Yesterday, Nvidia announced a new line of laptop GPUs for 2013, the GeForce 700M series. Don't get too excited, though—these GPUs are identical to their 600M series predecessors in most ways. As CEO Jen-Hsun Huang said in his keynote at the 2013 GPU Technology Conference, the company is sticking with its current "Kepler" architecture until 2014, so these chips use the same architecture as last year's models. They also use the same 28nm process and GDDR5 (or DDR3) memory as the 600M series. So what's the difference?
The answer is "not a whole lot," though there are some tidbits here and there. AnandTech has done acharacteristically thorough job of wrangling the specifications of the chips, showing a group of chips with marginally higher clock speeds than their predecessors—the GeForce GT 745M, for example, has a GPU clock speed of "up to" 837MHz and memory clock speed of "up to" 5GHz, compared to 710MHz and 4GHz for the GeForce GT 645M. These increases should be good for gains of about "15-25 percent relative to the previous models," provided that PC makers don't lower these clock speeds too much to save power. This is a respectable boost over current chips given that the architecture and manufacturing processes are both the same, but not enough to warrant upgrading that laptop you bought a couple of months ago.

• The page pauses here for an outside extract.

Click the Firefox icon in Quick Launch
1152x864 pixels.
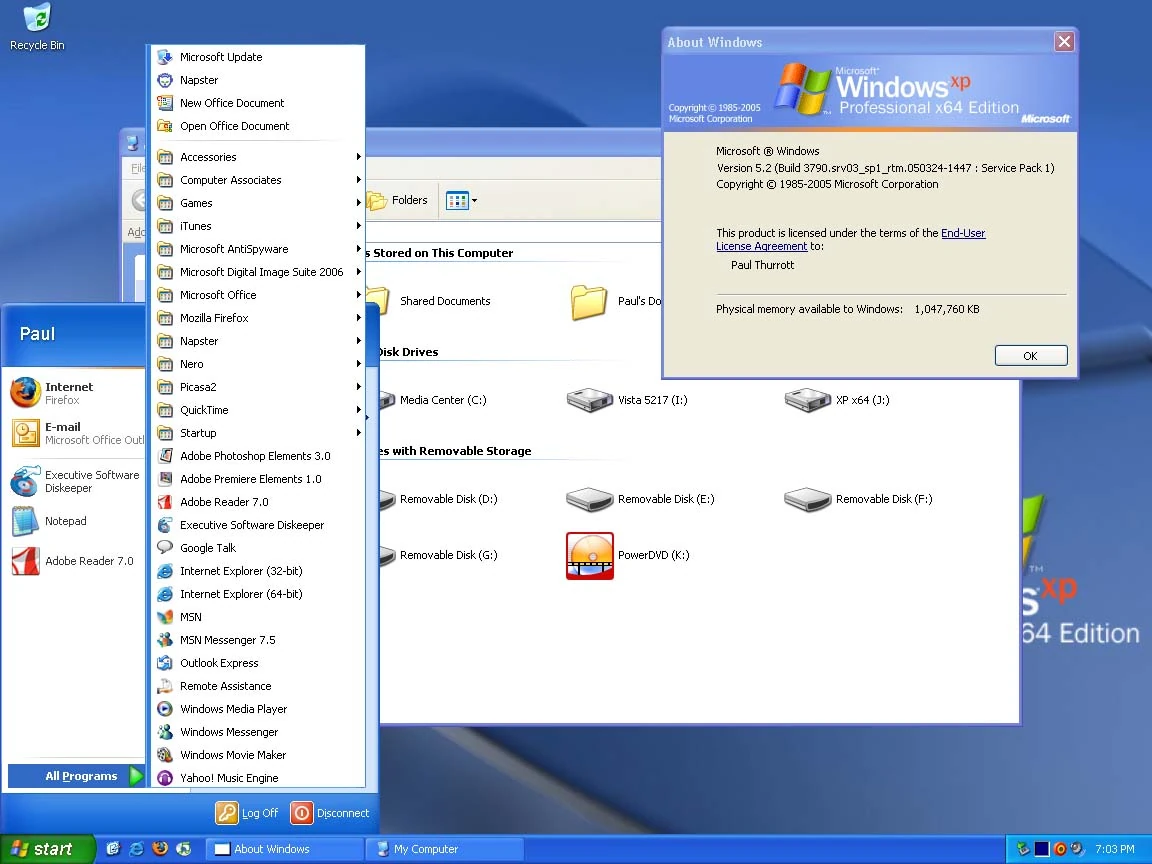[x=160, y=849]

The specific GPUs being announced are all aimed at mainstream laptops rather than high-end gaming laptops; the GeForce GT 750M, 745M, and 740M GPUs cover the middle end of the market, while the GeForce GT 735M and 720M are aimed at lower-end laptops that want something slightly better performing than Intel's integrated graphics. High-end gaming laptops will continue to be served by "last-generation" products like the GeForce GTX 675MX and 680MX, though since these chips are still based on the Kepler architecture, new buyers won't be missing out on much.

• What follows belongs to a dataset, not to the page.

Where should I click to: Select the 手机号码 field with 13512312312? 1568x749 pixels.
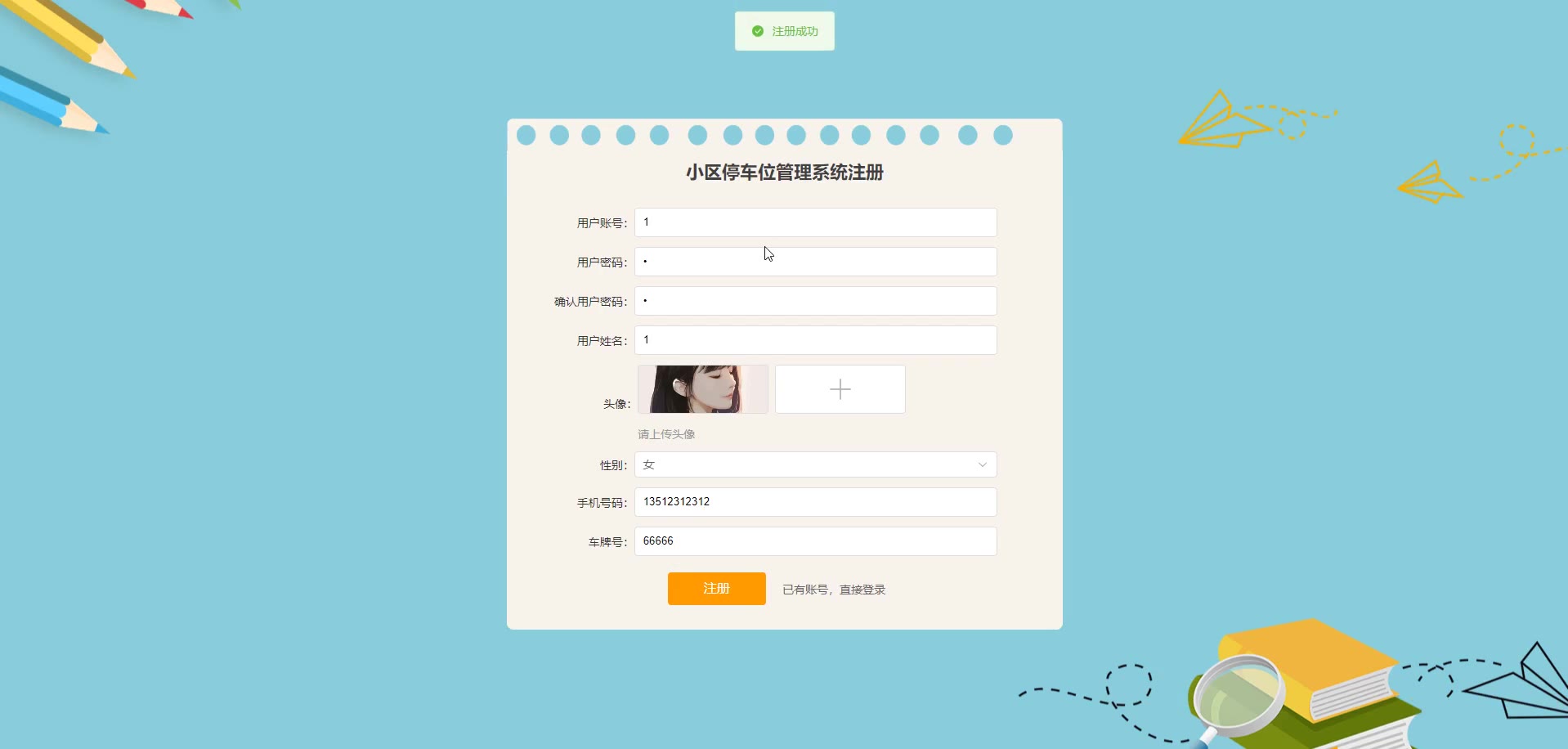(816, 502)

A few other, smaller innovations are also on the table: the 700M series supports GPU Boost 2.0, a tweaked version of the technology that allows GeForce GPUs to exceed their stated clock speed as long as there's enough power to do it and the chips aren't running too hot (similar in concept to Intel's Turbo Boost feature on the CPU side). Version 2.0's main innovation is that it can adjust speeds based on the temperature of the GPU and the surrounding system; version 1.0 made its decisions based only on power usage.
Nvidia says that games can get a 10-15 percent bump through GPU Boost 2.0, but that figure depends on the laptop in question. Even with integrated graphics, laptops can get quite hot while gaming, and I wouldn't expect there to be a whole lot of thermal headroom available for big, sustained clock speed boosts. This feature makes more sense in a desktop with ample airflow and cooling, and indeed GPU Boost 2.0 was originally introduced in Nvidia's ultra high-end Titan graphics card.
Other advertised features are already supported by current 600-series GPUs, including Nvidia's Optimus technology (which seamlessly switches between the dedicated Nvidia chip and integrated Intel chip to save power) and the "GeForce Experience" software that tries to automatically enable the best graphics settings in a given game that will run smoothly on a given GPU.
Rebranding GPUs is by no means a new phenomenon, and Nvidia is by no means the only company doing it. OEMs in particular like their new products to look like upgrades in every way from last year's models, and bumping the model number of a GPU (regardless of the underlying architecture) is one of the easiest ways to do this. As TSMC's 28nm process grows more reliable and more mature, increasing clock speeds beyond what was possible earlier in the process' lifespan is also an easy way to pass the benefits of that maturity on to the customer. Buyers should simply be aware that these "new" 700-series chips don't present much by way of increased performance or decreased power consumption over last year's 600-series chips. If you're waiting for something truly new, both Nvidia and AMD are due to release all-new GPU architectures next year.